** EXERCISE AIM **
Starting at the line that contains "Given: Open the Sign in link", transcribe each line through the end of the material below, exactly and nothing else, leaving out the pictures.

** DATA IN THIS EXERCISE **

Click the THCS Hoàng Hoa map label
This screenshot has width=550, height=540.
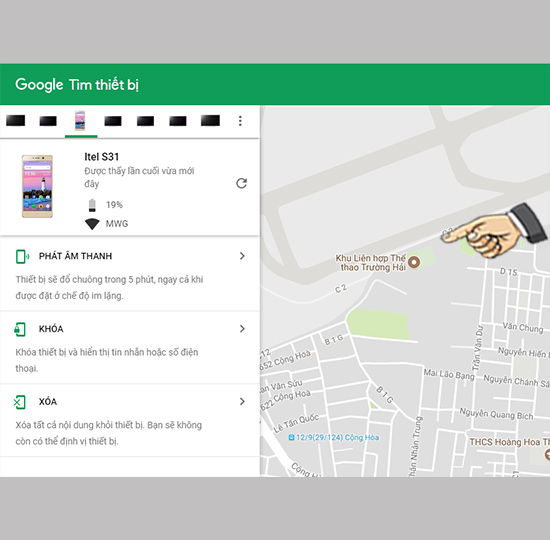coord(509,442)
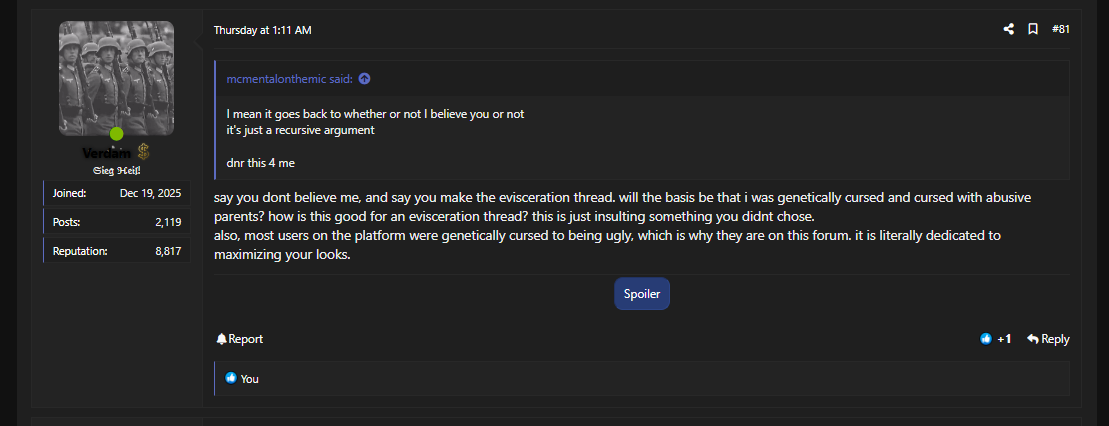This screenshot has height=426, width=1109.
Task: Bookmark this post with the bookmark icon
Action: pyautogui.click(x=1033, y=30)
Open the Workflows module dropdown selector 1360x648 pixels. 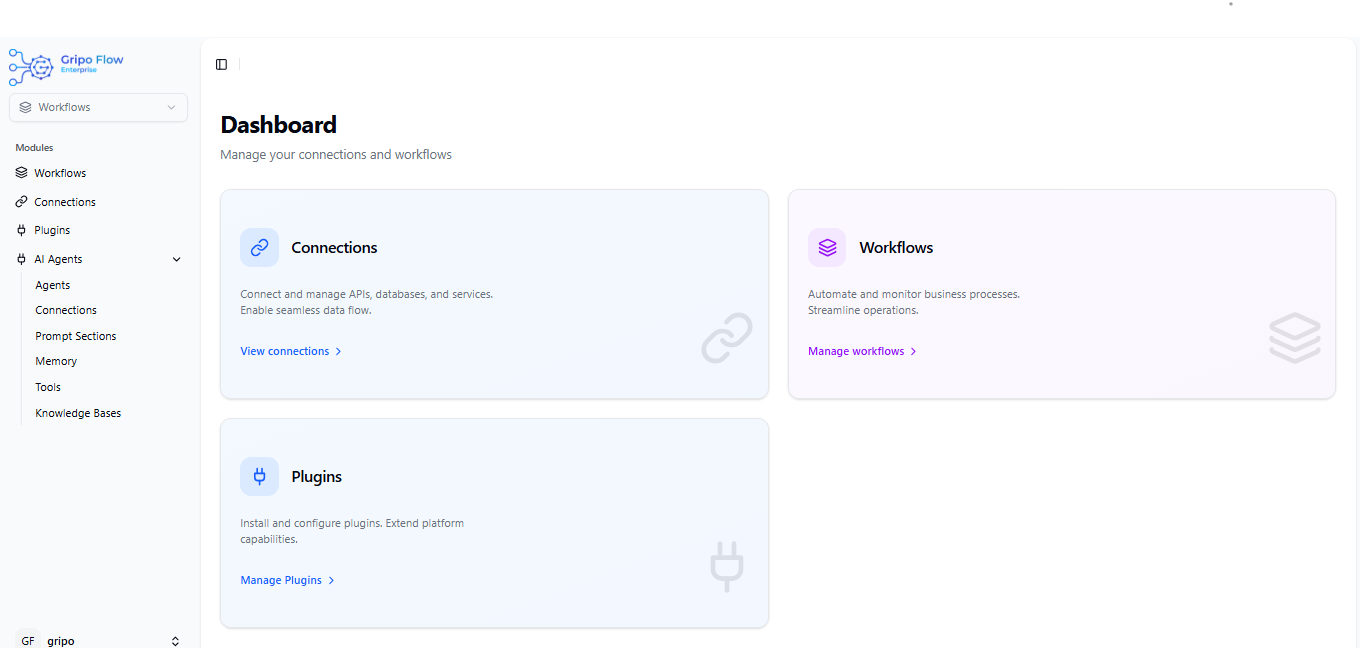click(98, 107)
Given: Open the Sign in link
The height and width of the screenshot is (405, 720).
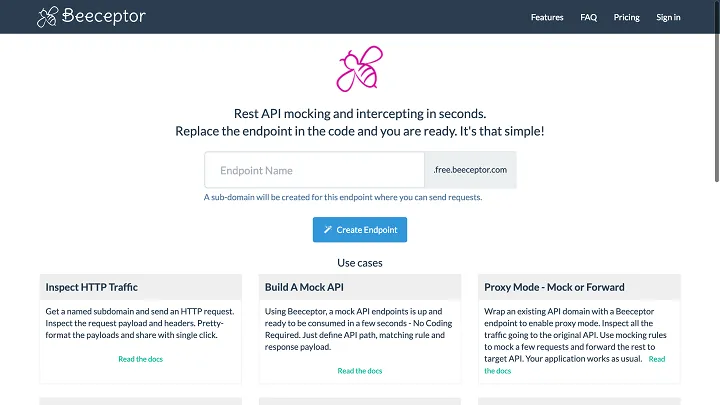Looking at the screenshot, I should coord(668,17).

** WRITTEN RESPONSE **
Given: Open the Sign in link
The height and width of the screenshot is (405, 720).
Looking at the screenshot, I should coord(668,17).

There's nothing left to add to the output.